- [Supplied information]
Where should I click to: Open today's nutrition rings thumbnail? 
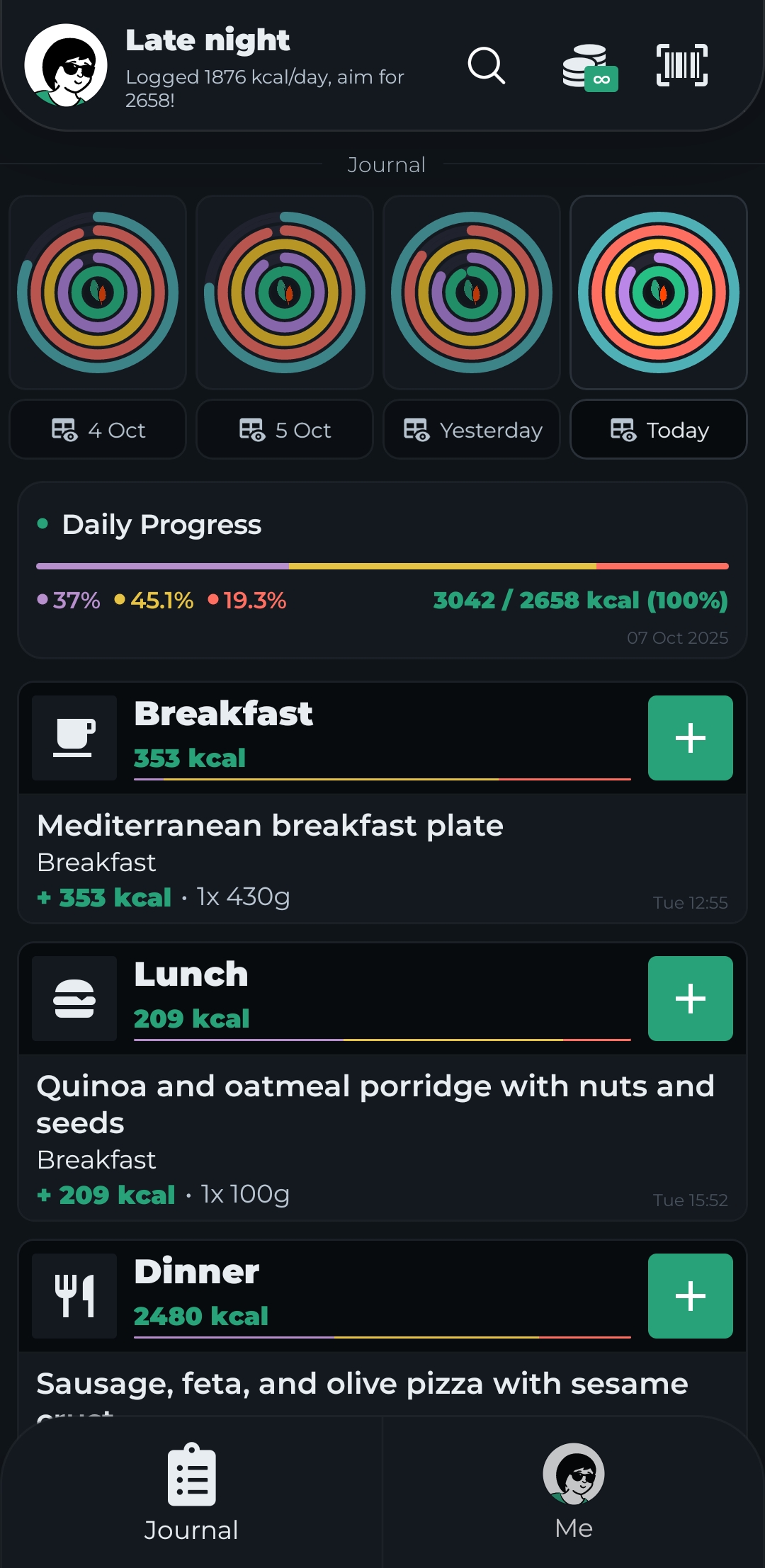pyautogui.click(x=659, y=292)
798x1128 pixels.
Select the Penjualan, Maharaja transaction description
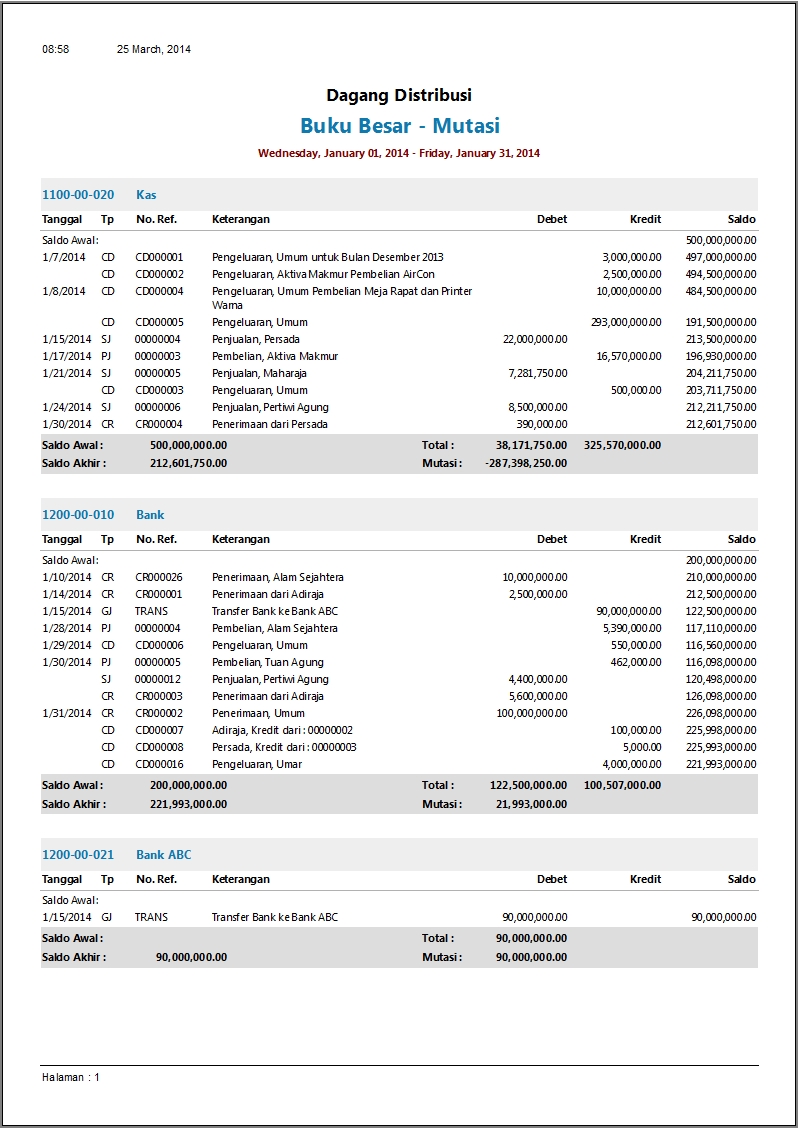coord(259,373)
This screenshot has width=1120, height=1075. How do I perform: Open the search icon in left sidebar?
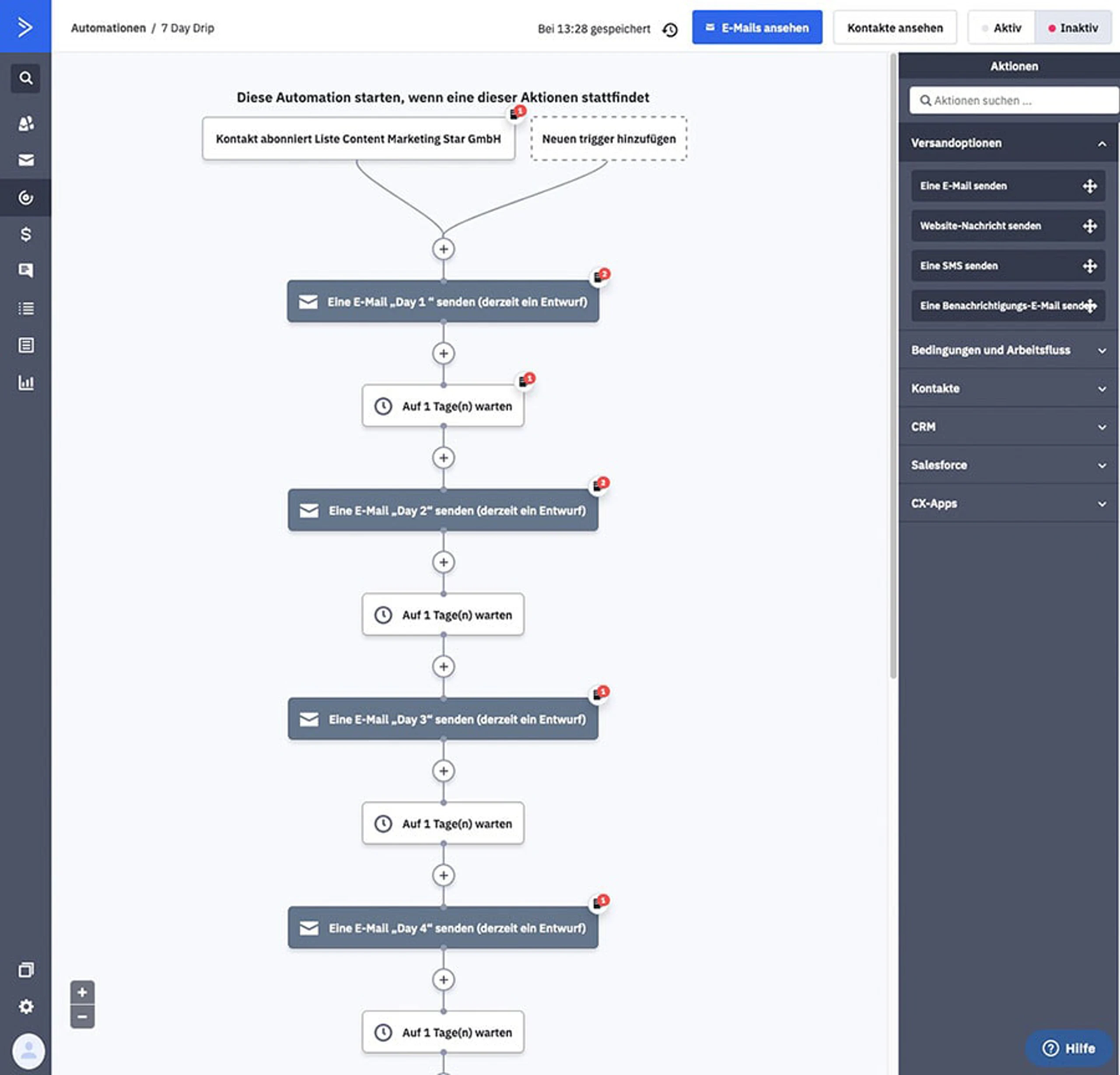[25, 78]
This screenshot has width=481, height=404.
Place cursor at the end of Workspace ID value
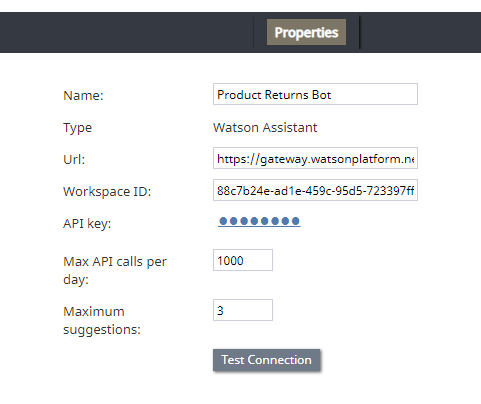tap(415, 191)
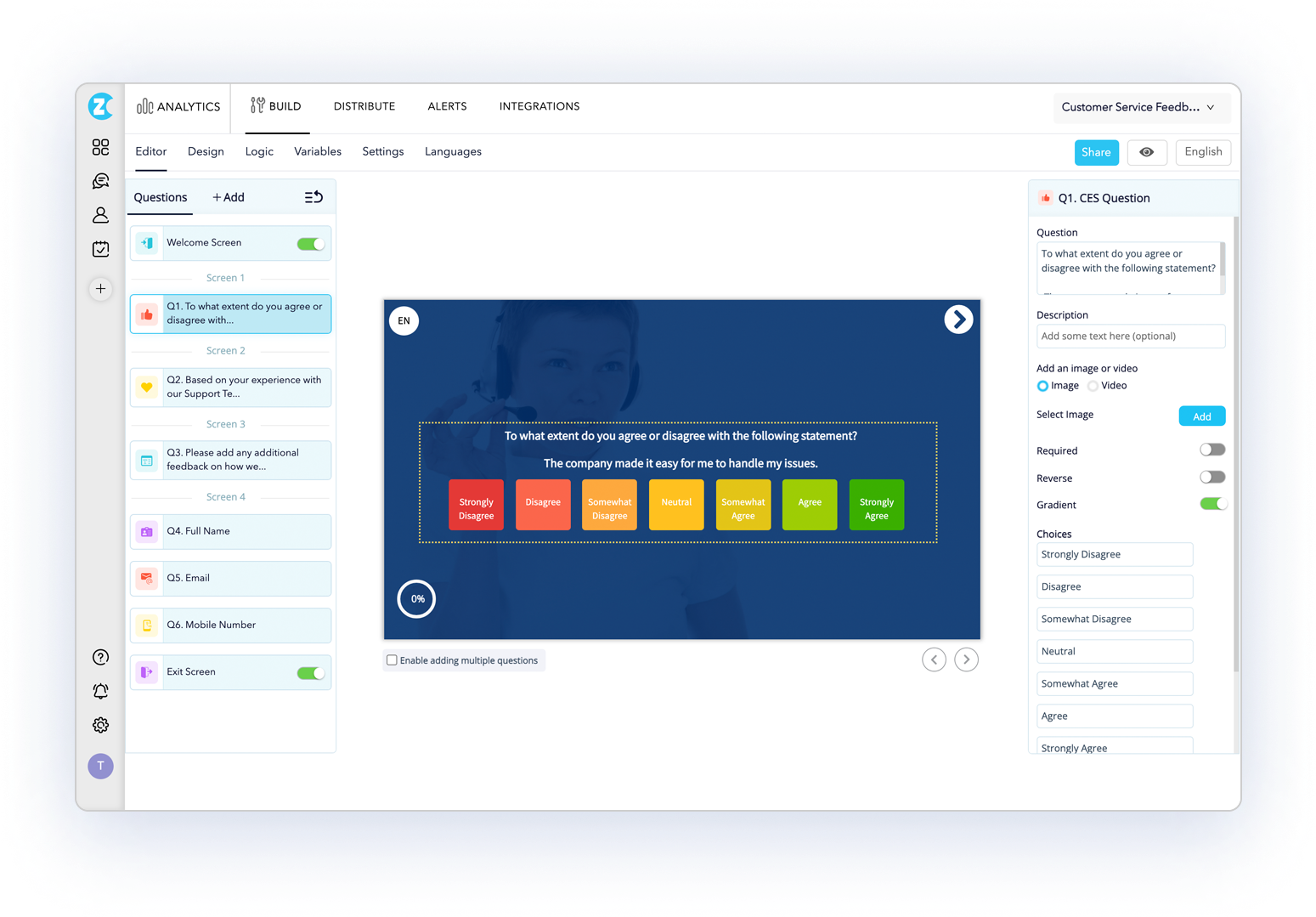This screenshot has height=917, width=1316.
Task: Open the conversations chat icon in sidebar
Action: point(100,181)
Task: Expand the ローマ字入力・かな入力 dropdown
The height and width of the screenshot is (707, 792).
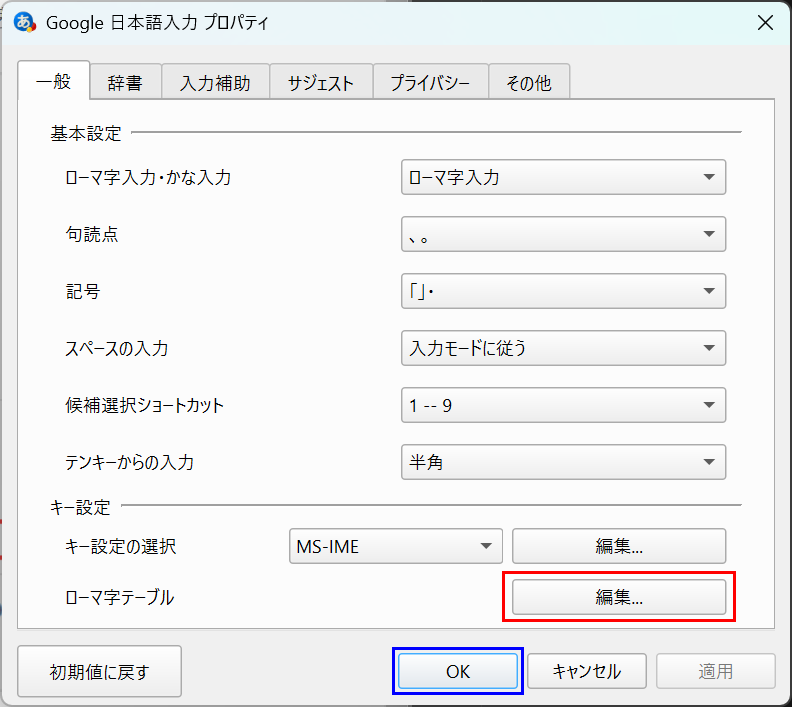Action: (x=562, y=178)
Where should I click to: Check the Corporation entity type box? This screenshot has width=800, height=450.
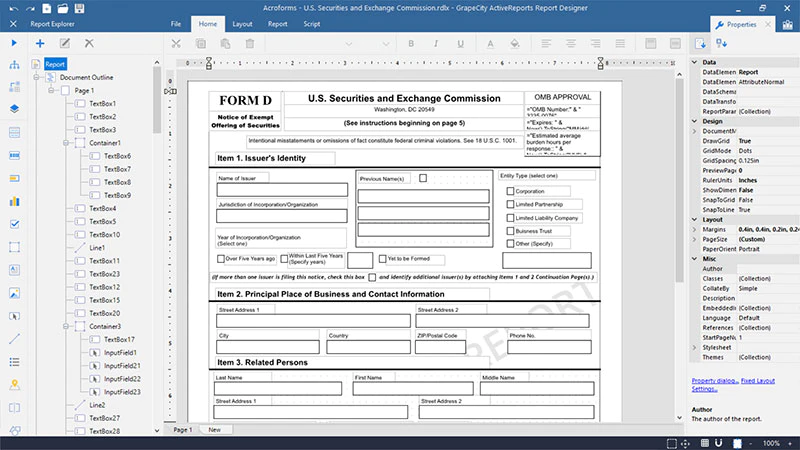510,191
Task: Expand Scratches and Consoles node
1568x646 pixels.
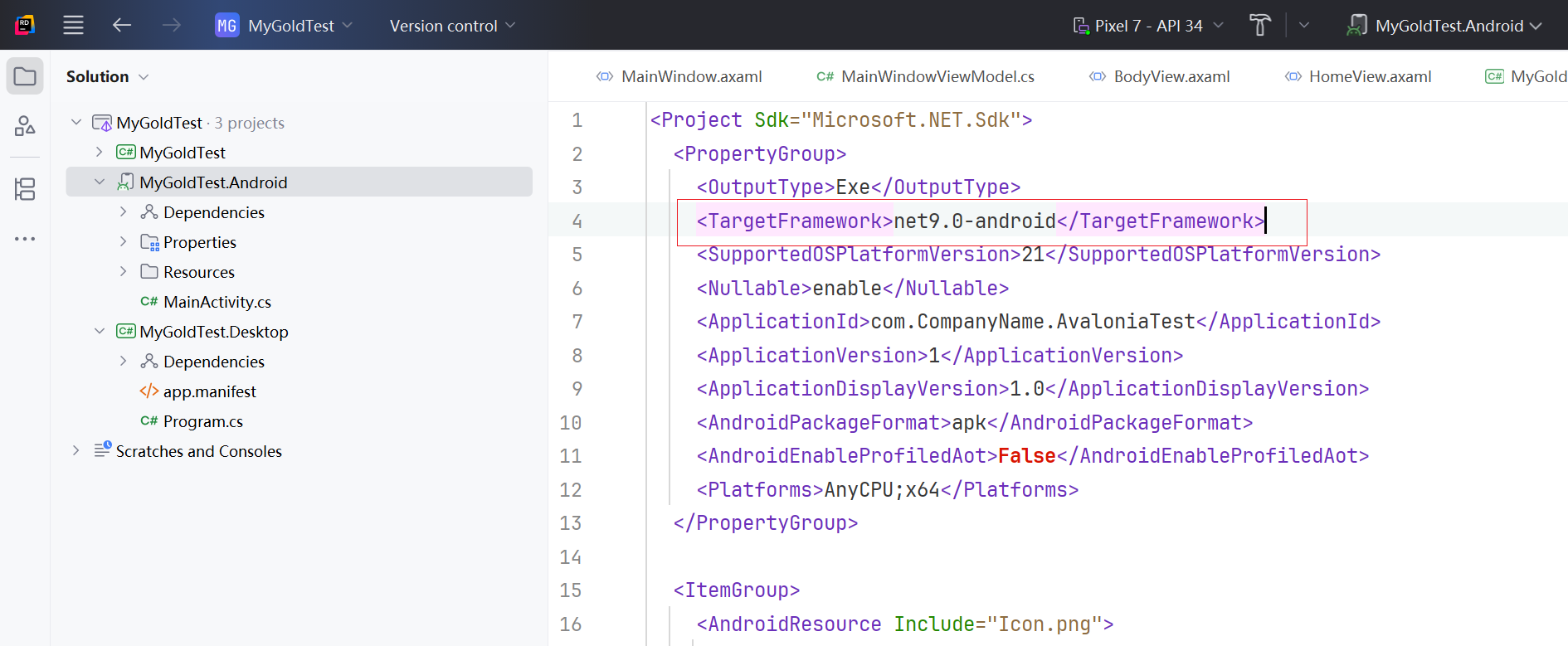Action: coord(76,450)
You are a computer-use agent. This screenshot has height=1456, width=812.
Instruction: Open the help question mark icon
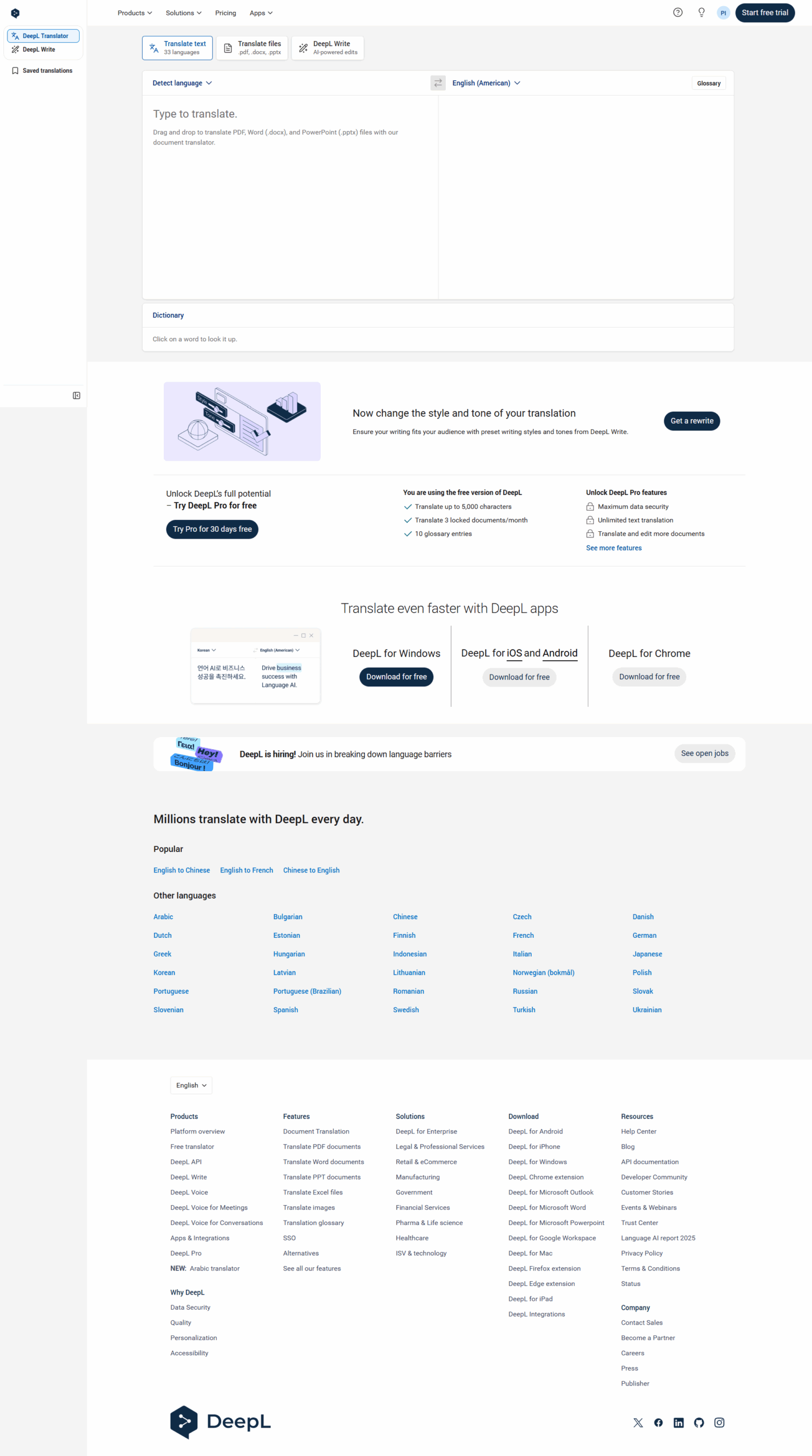pyautogui.click(x=677, y=13)
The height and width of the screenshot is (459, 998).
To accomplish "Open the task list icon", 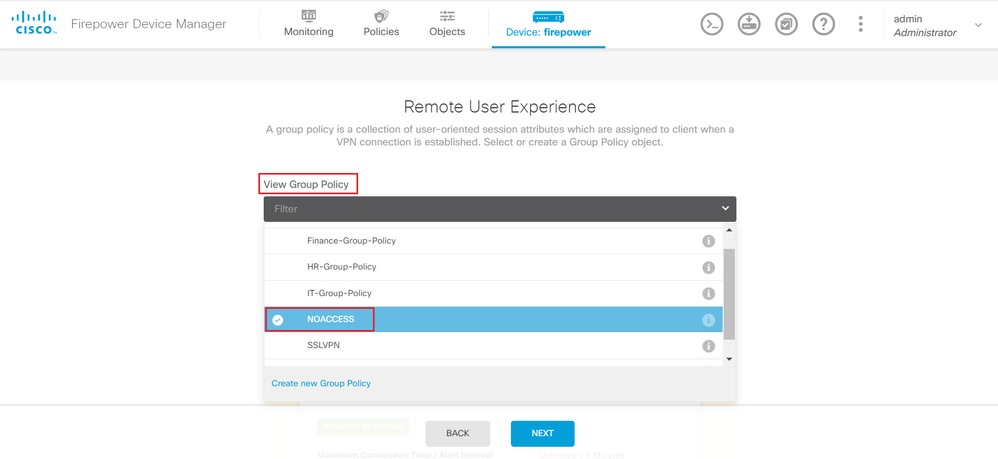I will pos(786,24).

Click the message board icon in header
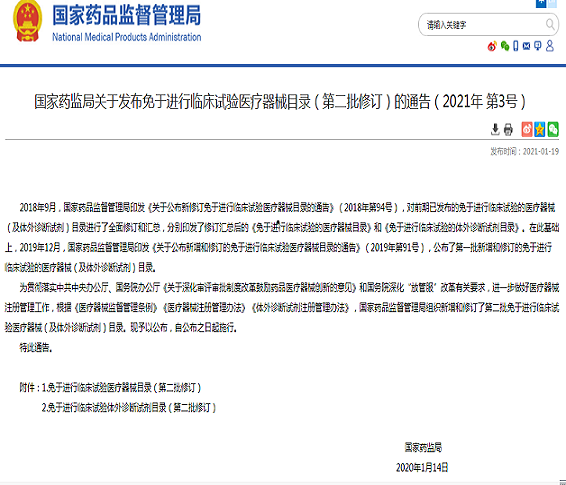point(538,46)
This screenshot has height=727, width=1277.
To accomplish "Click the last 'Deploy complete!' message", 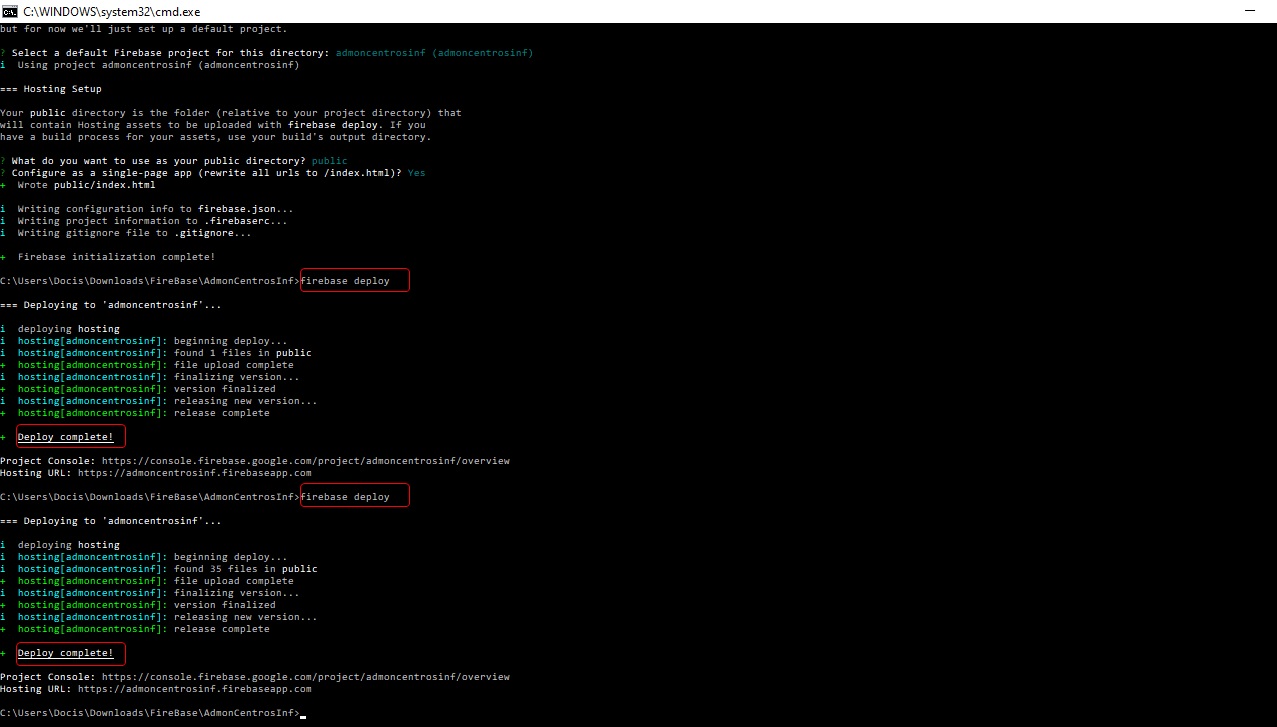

- [Prompt]
Please return every line of the records that contains the word "Expand".

- [Written reply]
Task: Expand the ローマ字入力・かな入力 dropdown
Task: Expand Scratches and Consoles node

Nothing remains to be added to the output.